══ Record excerpts
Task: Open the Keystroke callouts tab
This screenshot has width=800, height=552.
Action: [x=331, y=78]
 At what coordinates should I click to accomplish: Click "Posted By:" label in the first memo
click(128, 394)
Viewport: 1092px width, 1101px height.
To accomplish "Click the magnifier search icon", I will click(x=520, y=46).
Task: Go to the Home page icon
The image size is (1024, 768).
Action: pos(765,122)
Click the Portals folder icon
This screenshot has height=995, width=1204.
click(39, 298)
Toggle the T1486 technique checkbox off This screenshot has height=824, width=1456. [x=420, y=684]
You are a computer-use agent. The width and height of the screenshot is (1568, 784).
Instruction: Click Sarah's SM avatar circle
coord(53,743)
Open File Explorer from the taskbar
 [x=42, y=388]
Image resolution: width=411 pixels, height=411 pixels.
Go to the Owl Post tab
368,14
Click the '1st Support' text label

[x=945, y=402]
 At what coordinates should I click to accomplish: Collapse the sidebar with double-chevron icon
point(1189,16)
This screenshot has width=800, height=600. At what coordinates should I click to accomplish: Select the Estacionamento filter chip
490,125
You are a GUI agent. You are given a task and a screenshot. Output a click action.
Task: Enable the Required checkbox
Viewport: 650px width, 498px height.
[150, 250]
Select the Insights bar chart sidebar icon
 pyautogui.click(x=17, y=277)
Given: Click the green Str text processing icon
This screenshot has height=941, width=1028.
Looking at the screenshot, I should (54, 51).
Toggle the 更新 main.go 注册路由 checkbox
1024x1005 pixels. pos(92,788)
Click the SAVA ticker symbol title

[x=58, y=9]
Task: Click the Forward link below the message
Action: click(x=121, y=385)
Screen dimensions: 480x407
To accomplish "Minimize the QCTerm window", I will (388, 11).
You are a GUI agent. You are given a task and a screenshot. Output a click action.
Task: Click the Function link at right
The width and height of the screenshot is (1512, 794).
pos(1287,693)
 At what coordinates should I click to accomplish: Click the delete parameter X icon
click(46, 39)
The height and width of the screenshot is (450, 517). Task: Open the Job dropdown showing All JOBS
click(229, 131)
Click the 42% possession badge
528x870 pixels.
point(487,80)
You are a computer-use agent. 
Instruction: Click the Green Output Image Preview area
════
» **Given exercise**: Rewrite the data as a Markdown table with the columns "Row" and "Entry", numbering each line. Start at the line with "At what coordinates should I click to accomplish: Click the" and continue through the last line of the data, including both, and leave out any blank lines.

» **Answer to this task**:
| Row | Entry |
|---|---|
| 1 |  At what coordinates should I click to accomplish: Click the delete parameter X icon |
| 2 | click(46, 39) |
| 3 | The height and width of the screenshot is (450, 517). Task: Open the Job dropdown showing All JOBS |
| 4 | click(229, 131) |
| 5 | Click the 42% possession badge |
| 6 | 528x870 pixels. |
| 7 | point(487,80) |
| 8 | You are a computer-use agent.  |
| 9 | Instruction: Click the Green Output Image Preview area |